DATA PROVIDED Start Marker

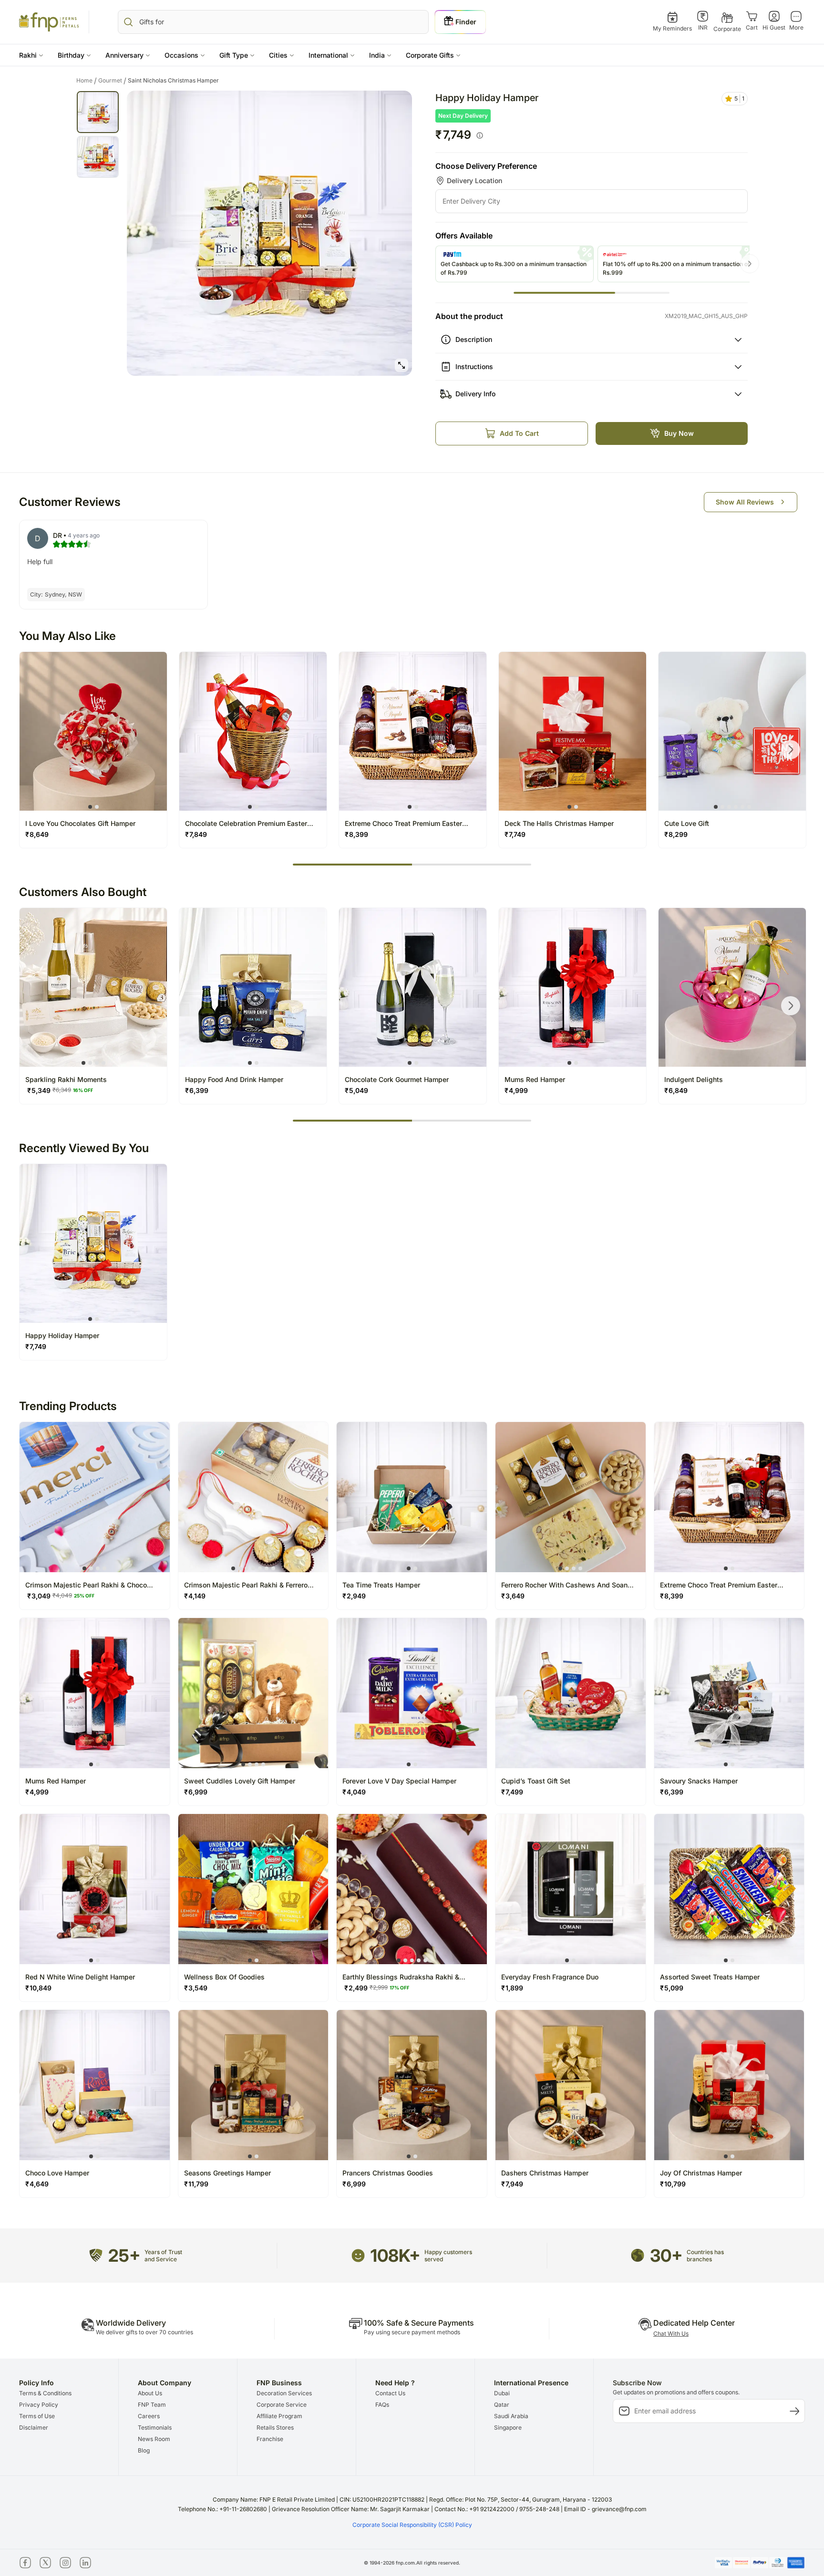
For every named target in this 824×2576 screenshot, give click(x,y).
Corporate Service (282, 2404)
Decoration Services (284, 2393)
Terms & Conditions (45, 2393)
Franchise (270, 2438)
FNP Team (152, 2404)
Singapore (508, 2427)
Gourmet (112, 80)
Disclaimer (33, 2427)
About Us (150, 2393)
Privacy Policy (38, 2404)
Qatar (501, 2404)
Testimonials (155, 2427)
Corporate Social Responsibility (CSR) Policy (412, 2524)
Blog (144, 2450)
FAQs (382, 2404)
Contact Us (390, 2393)
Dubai (502, 2393)
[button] (31, 55)
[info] (479, 135)
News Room (154, 2438)
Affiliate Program (279, 2416)
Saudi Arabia (511, 2416)
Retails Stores (275, 2427)
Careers (149, 2416)
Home (86, 80)
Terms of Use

DATA PROVIDED End Marker

**WORK INSTRUCTION:** Set down only the lines running from the line with "Corporate Service (282, 2404)" to the end of the entries above, both included, exactly as they stand.

**WRITTEN SOLUTION:**
Corporate Service (282, 2404)
Decoration Services (284, 2393)
Terms & Conditions (45, 2393)
Franchise (270, 2438)
FNP Team (152, 2404)
Singapore (508, 2427)
Gourmet (112, 80)
Disclaimer (33, 2427)
About Us (150, 2393)
Privacy Policy (38, 2404)
Qatar (501, 2404)
Testimonials (155, 2427)
Corporate Social Responsibility (CSR) Policy (412, 2524)
Blog (144, 2450)
FAQs (382, 2404)
Contact Us (390, 2393)
Dubai (502, 2393)
[button] (31, 55)
[info] (479, 135)
News Room (154, 2438)
Affiliate Program (279, 2416)
Saudi Arabia (511, 2416)
Retails Stores (275, 2427)
Careers (149, 2416)
Home (86, 80)
Terms of Use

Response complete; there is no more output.